A few weeks ago I remembered to join in with the #FreelanceHeroes Twitter chat on a Wednesday evening. That was a pretty amazing achievement for me.

Somewhere along the way, I got chatting about finding the time to focus on your own business, and one of my comments, which just so happens to be the title of this post, struck a chord with people. It made me ponder.

I understand only too well how tricky it can be to focus on your own business when you’ve got loads of client work to complete. But the fact that my own business is my priority has been at the core of everything I’ve done since I first started thinking about going freelance. Let’s face it, you won’t be there to do all that amazing work for your clients if your business fails.

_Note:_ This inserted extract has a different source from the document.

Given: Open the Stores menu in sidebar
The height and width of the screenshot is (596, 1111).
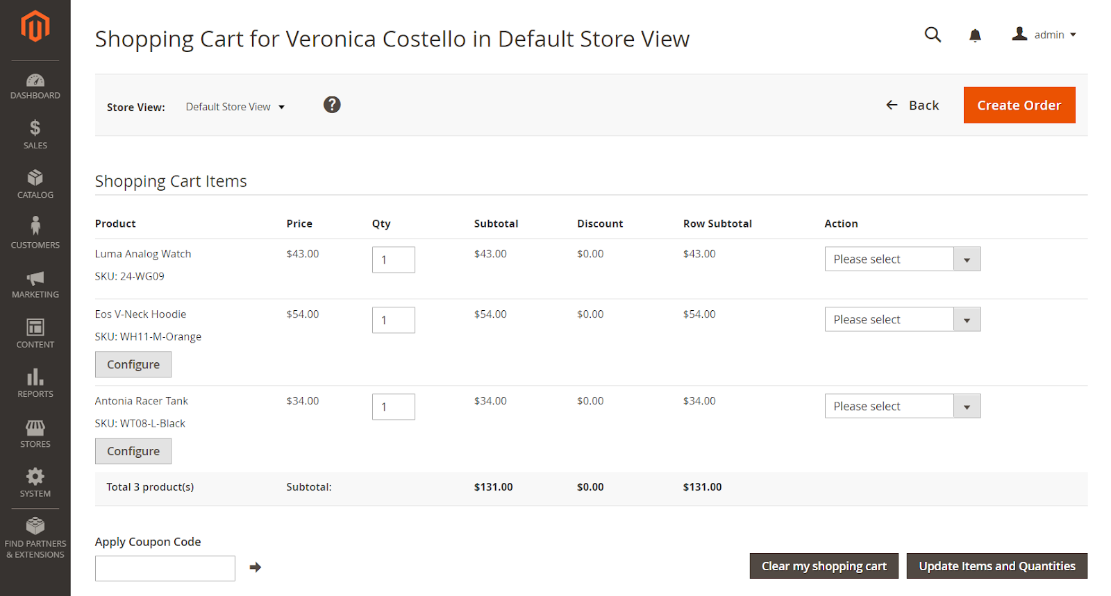Looking at the screenshot, I should tap(35, 433).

I’m not suggesting I’m alone in knowing this. It’s not rocket science to work out that putting your business first is important for your own financial stability and work satisfaction.

If we all know focusing on our own business makes sense, why do we struggle to put that into practice?

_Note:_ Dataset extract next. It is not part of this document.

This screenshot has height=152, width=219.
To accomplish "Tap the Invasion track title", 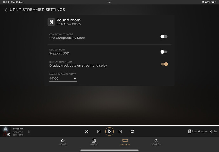I will click(18, 129).

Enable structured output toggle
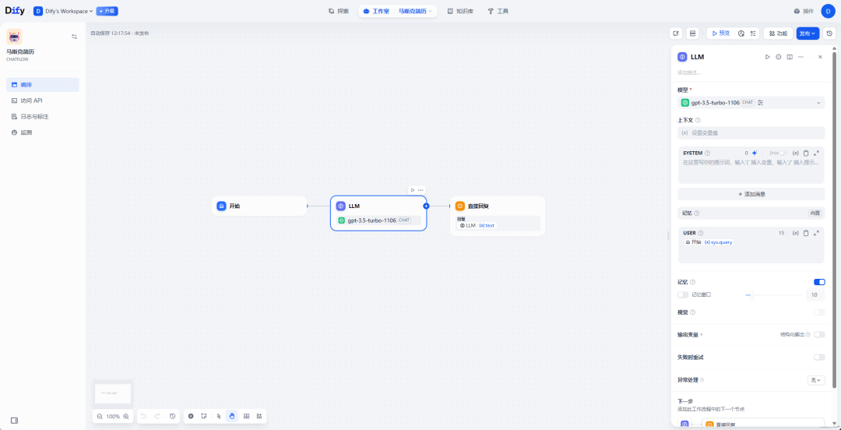(819, 334)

Deadlines are powerful things.

If we set deadlines within our own business, we’re much more likely to flexible with (or completely ignore) that deadline than we would for a client. The fear factor just isn’t there. Miss a client’s deadline and at the very least their trust in your reliability is dented. At the worst they won’t work with you again, give you bad reviews and might even raise issues over paying you in full.

The vicious seesaw: ‘mind-numbing’ vs ‘mind-bending’.

I’m not sure what a vicious seesaw would be, but it sounds savage. What I’m trying to say is there are two extremes here.

Vicious.
Photo by Markus Winkler on Unsplash

I think there’s something in the fact that a lot of the tasks for our own business fall into the categories of ‘mundane’ or ‘too difficult’. Admin tasks, logging expenses, sending invoices, chasing invoices, researching suppliers for the best deals, electronic or paper filing, all that stuff.

At the other extreme are those jobs you know you need to do but don’t have the skills for. Those jobs feel impossible. Things like financial planning, defining and promoting your brand, getting your pricing right, technical or legal stuff.

It’s no surprise that you’re naturally inclined to focus on client work.

It’s likely more interesting to you and focused on things you’re good at or enjoy, and it brings in money that pays bills! If something needs to drop off the list to make room for the rest of your life, why would you drop the bit that pays and is enjoyable?

So that’s the ‘why’ explained. But what can we do about it?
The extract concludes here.